Rice University physicists Matthew Foster and Seth Davis want to view a vexing quantum puzzle from an entirely new perspective. They just need the right vantage point and a place colder than deep space.
“There’s a process in strongly interacting physics where fundamental particles, like electrons, can come together and behave as if they were a fraction of an electron,” said Davis, a graduate student in Foster’s research group. “It’s called fractionalization. It’s a really exotic, fundamental process that shows up theoretically in many places. It may have something to do with high-temperature superconductivity, and it could be useful for building quantum computers. But it’s very hard to understand and even harder to measure.”

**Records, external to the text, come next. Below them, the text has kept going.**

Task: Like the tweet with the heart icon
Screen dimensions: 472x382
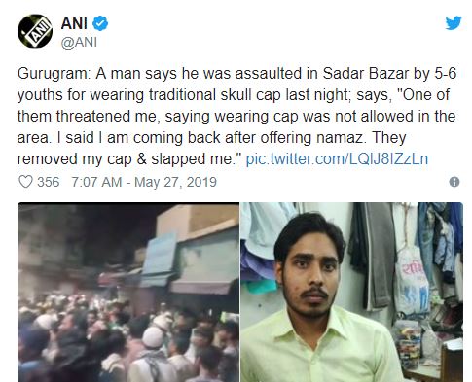Action: [25, 182]
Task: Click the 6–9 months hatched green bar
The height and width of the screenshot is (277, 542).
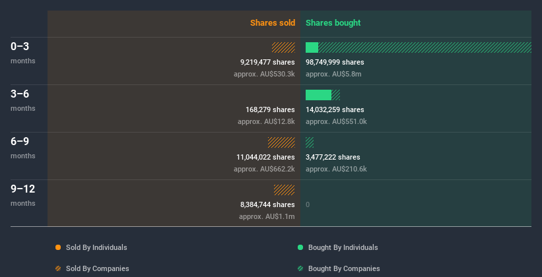Action: (310, 142)
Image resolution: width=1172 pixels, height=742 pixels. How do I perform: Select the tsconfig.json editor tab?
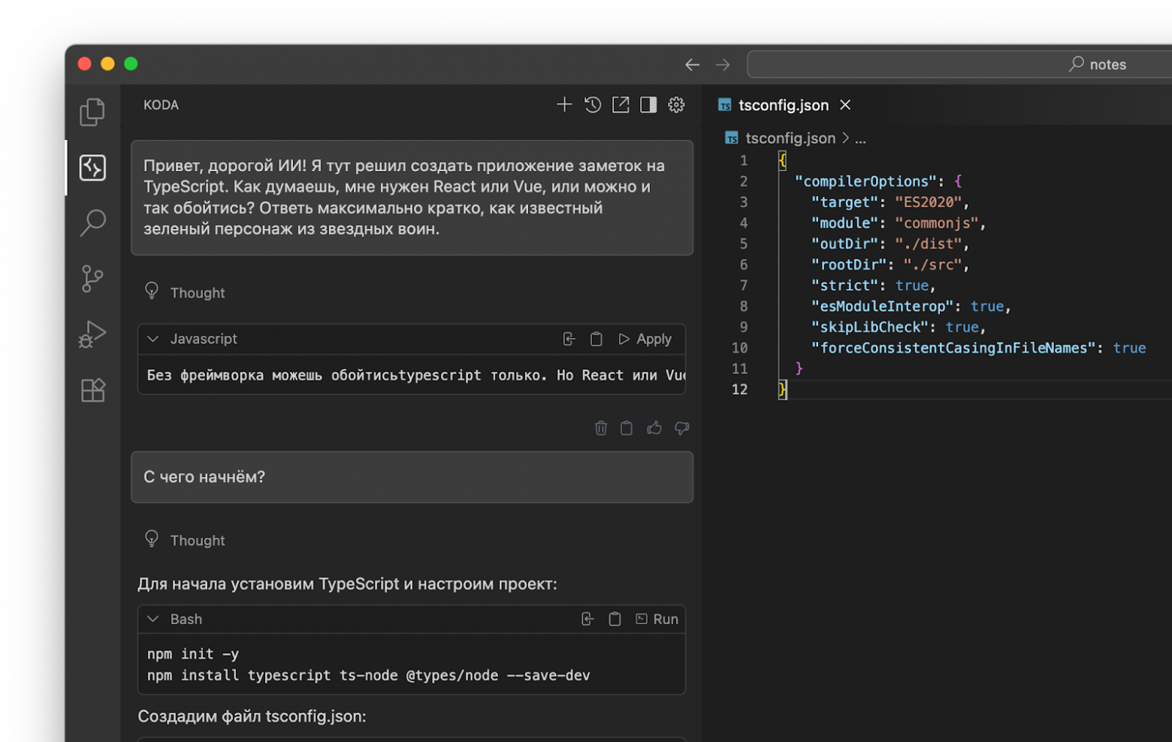(782, 105)
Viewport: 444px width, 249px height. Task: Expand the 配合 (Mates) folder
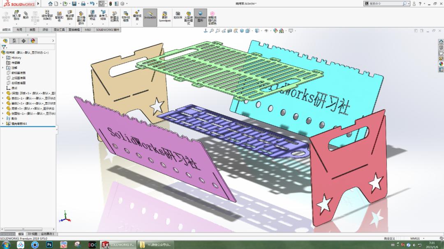click(3, 118)
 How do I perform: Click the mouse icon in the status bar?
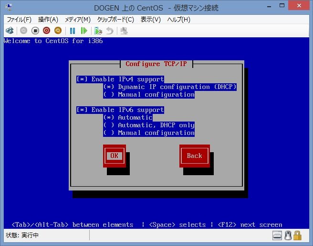[288, 235]
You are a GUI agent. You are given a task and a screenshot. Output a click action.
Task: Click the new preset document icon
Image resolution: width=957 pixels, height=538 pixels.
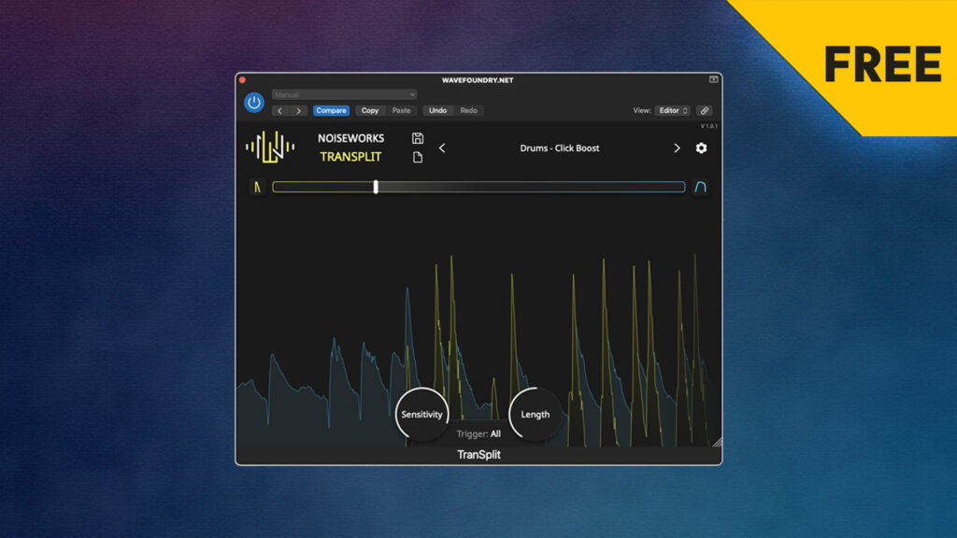pyautogui.click(x=418, y=157)
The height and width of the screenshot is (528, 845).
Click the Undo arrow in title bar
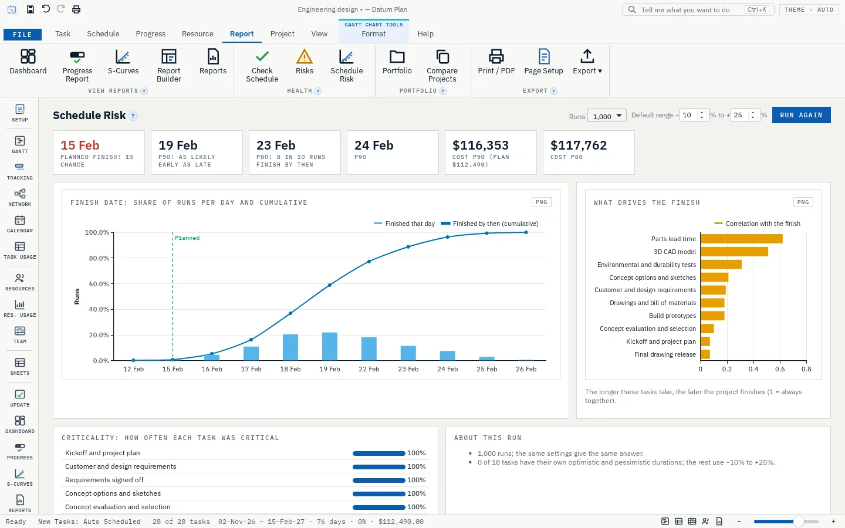46,9
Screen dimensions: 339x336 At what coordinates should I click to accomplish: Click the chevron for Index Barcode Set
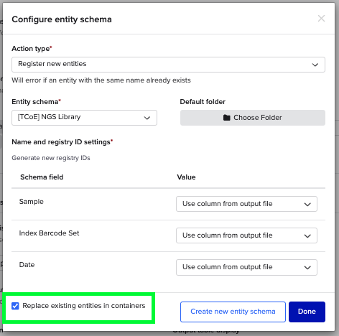click(x=307, y=235)
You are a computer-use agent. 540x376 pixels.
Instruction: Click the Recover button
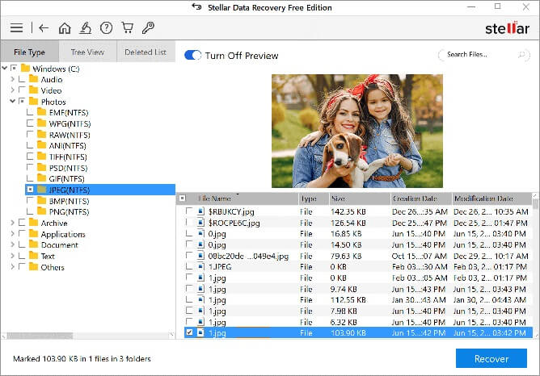(x=491, y=358)
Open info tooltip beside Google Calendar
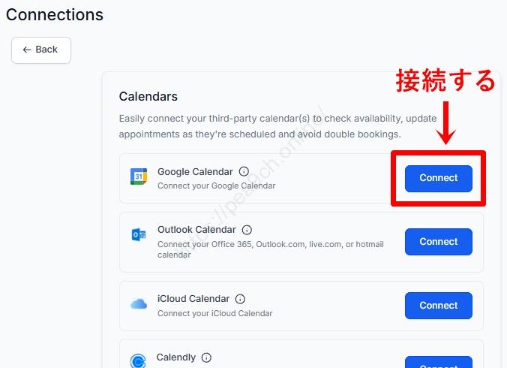Screen dimensions: 507x368 (x=244, y=172)
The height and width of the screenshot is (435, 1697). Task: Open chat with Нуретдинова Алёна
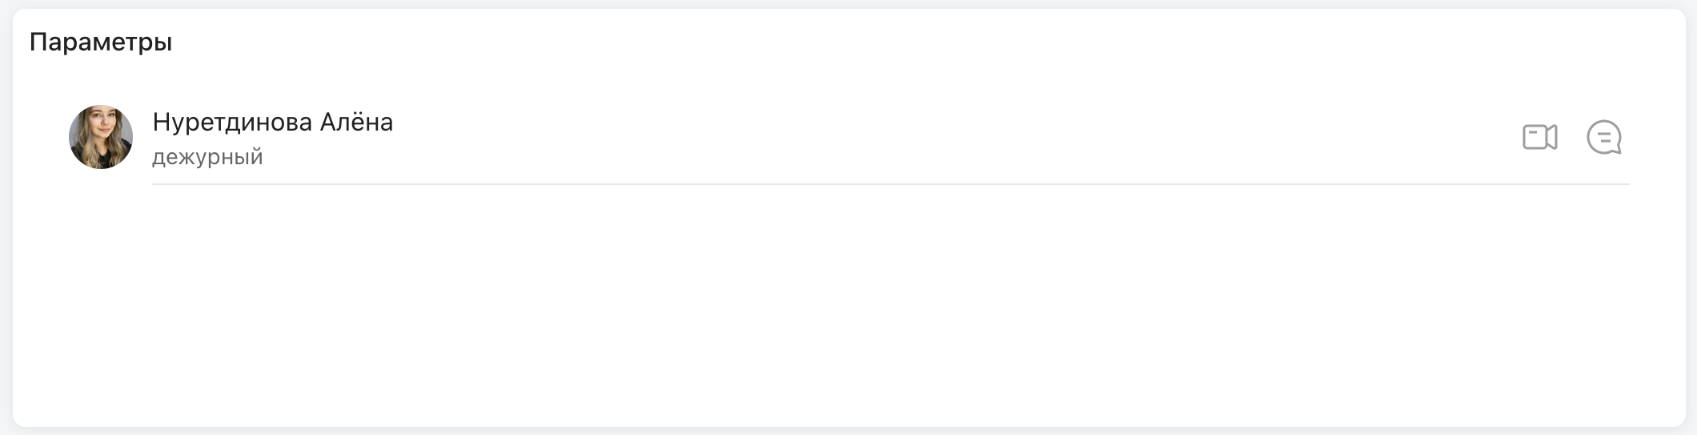1604,137
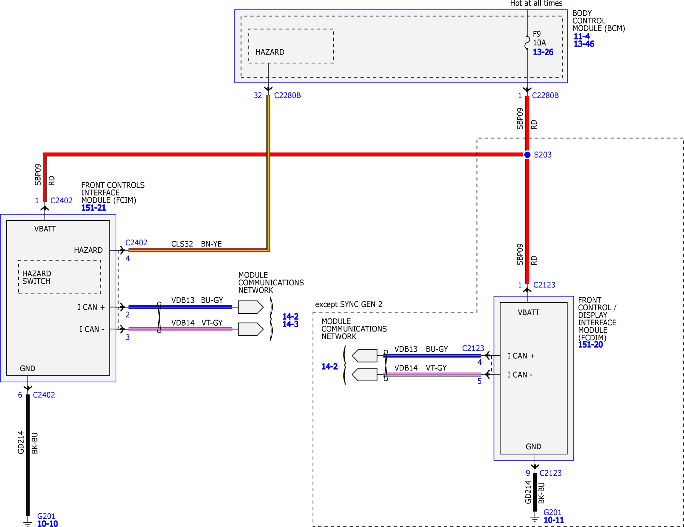Select connector C2280B at pin 32
684x527 pixels.
(x=287, y=95)
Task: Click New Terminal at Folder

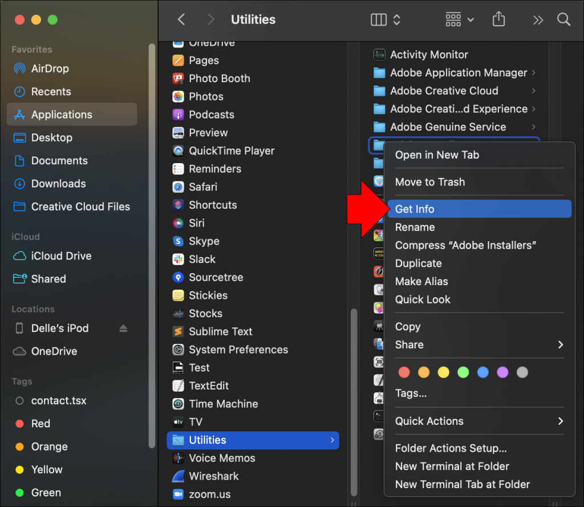Action: point(444,466)
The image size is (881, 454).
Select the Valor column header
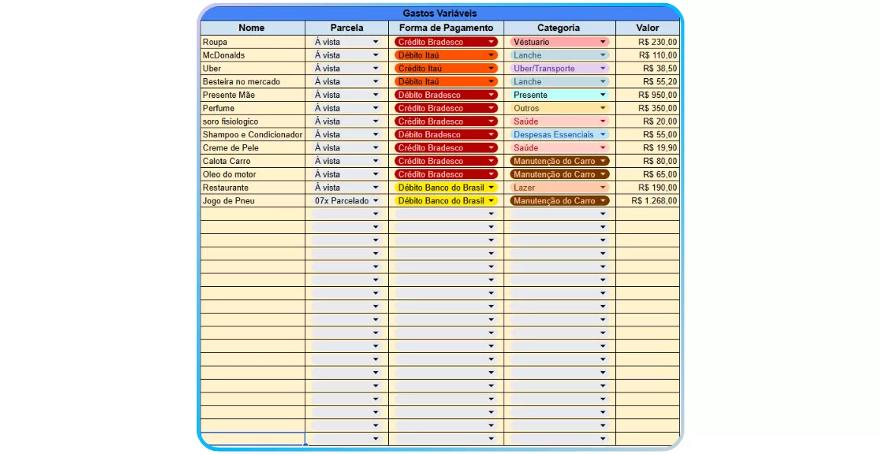click(x=647, y=28)
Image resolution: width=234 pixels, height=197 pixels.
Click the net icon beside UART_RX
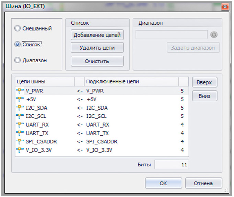(x=20, y=125)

In a recent paper in Physical Review Letters, Foster and Davis, both theoretical physicists, proposed an experiment to measure fractionalization not in electrons but in atoms so cold they follow the same quantum rules that dictate how electrons behave in quantum materials, a growing class of materials with exotic electronic and physical properties that governments and industry are eying for next-generation computers and electronic devices.
Quantum materials include high-temperature superconductors, one of the most puzzling mysteries in physics, and materials that exhibit topological phases, which earned its discoverers the 2016 Nobel Prize in Physics. The latter is the only place physicists have unambiguously measured fractionalization, in an exotic electronic state called the fractional quantum Hall effect. In this state, flat two-dimensional materials conduct electricity only along their one-dimensional edges.
“That’s a 2D example,” said Foster, assistant professor of physics and astronomy at Rice. “And it’s clear that fractionalization is occurring there because if you measure the conductance of these edge states they behave as though they’re made of particles that behave like one-third of an electron.
“There are no real particles carrying one-third of the electric charge,” he said. “It’s just the effect of all the electrons moving together in a such a way that if you create a local excitation, it will behave like an electron with one-third of a charge.”
Foster and Davis said the main motivation for describing their ultracold atomic test was to be able to observe fractionalization in a system that is very different from the fractional quantum Hall example.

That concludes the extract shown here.